(EXTRACTED MATERIAL begins)
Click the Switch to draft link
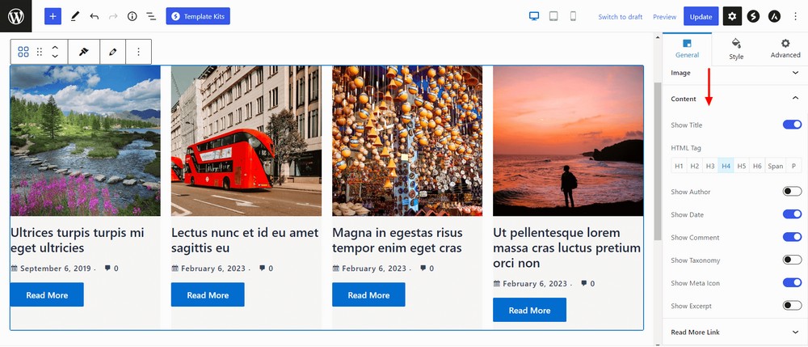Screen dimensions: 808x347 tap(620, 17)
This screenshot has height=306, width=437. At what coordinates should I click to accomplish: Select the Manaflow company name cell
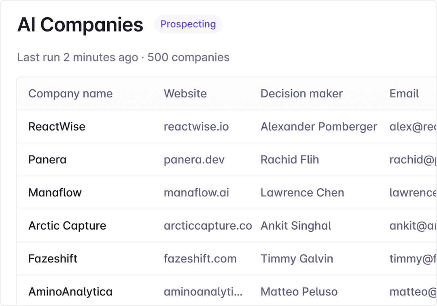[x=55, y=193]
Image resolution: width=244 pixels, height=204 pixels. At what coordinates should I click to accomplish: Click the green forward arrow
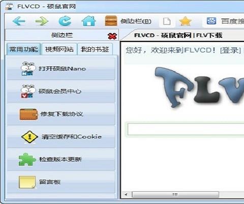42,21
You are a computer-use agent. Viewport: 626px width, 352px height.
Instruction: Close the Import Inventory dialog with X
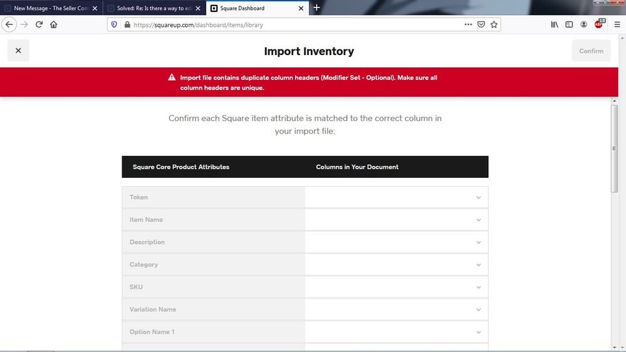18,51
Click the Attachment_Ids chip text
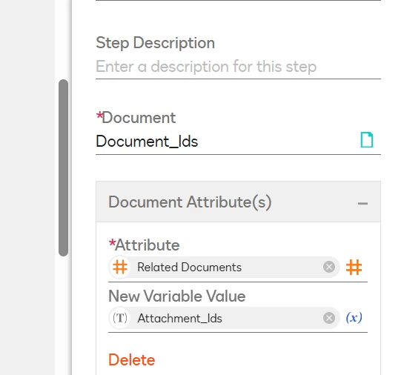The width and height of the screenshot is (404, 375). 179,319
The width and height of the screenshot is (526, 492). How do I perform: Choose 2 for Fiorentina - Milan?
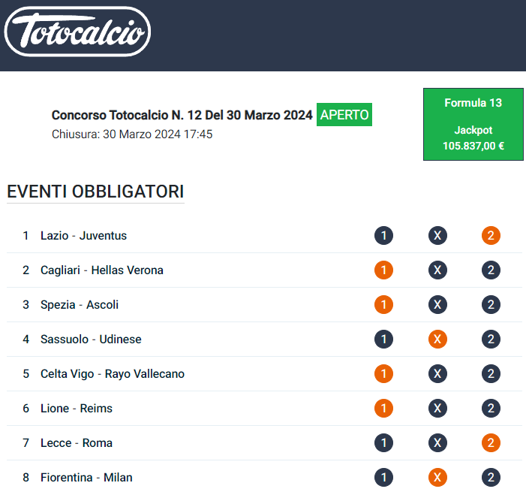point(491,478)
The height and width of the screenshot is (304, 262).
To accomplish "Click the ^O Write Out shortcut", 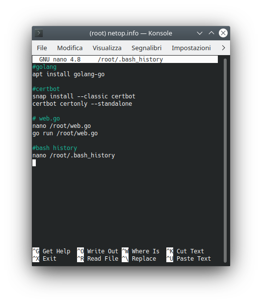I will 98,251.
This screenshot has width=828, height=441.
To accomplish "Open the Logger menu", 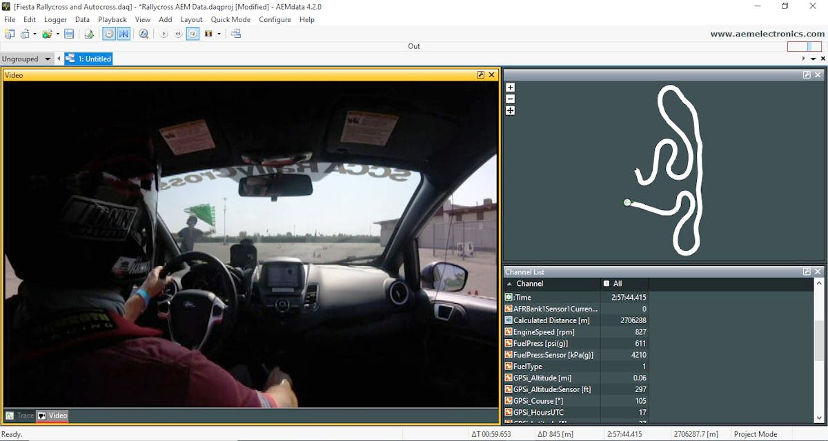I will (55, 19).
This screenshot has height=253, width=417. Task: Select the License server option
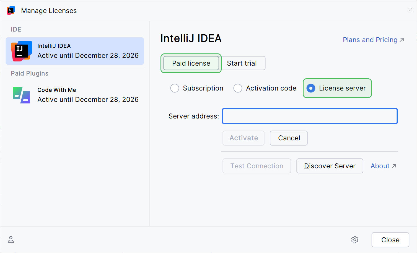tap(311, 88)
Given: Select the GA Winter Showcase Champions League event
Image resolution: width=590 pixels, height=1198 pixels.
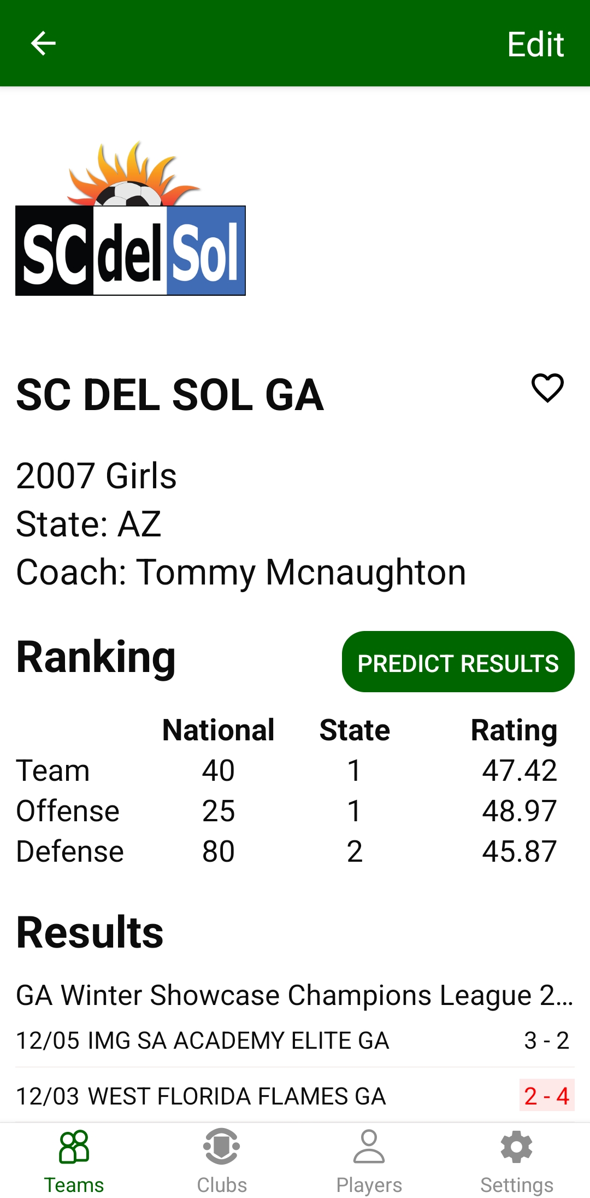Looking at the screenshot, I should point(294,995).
(EXTRACTED MATERIAL ends)
== EXERCISE GOAL ==
Skip every picture. Repeat word for word the lines from the line holding "Image resolution: width=590" through the end of the entries above.

== SOLUTION FOR THIS TASK ==
Image resolution: width=590 pixels, height=1198 pixels.
Looking at the screenshot, I should point(294,995).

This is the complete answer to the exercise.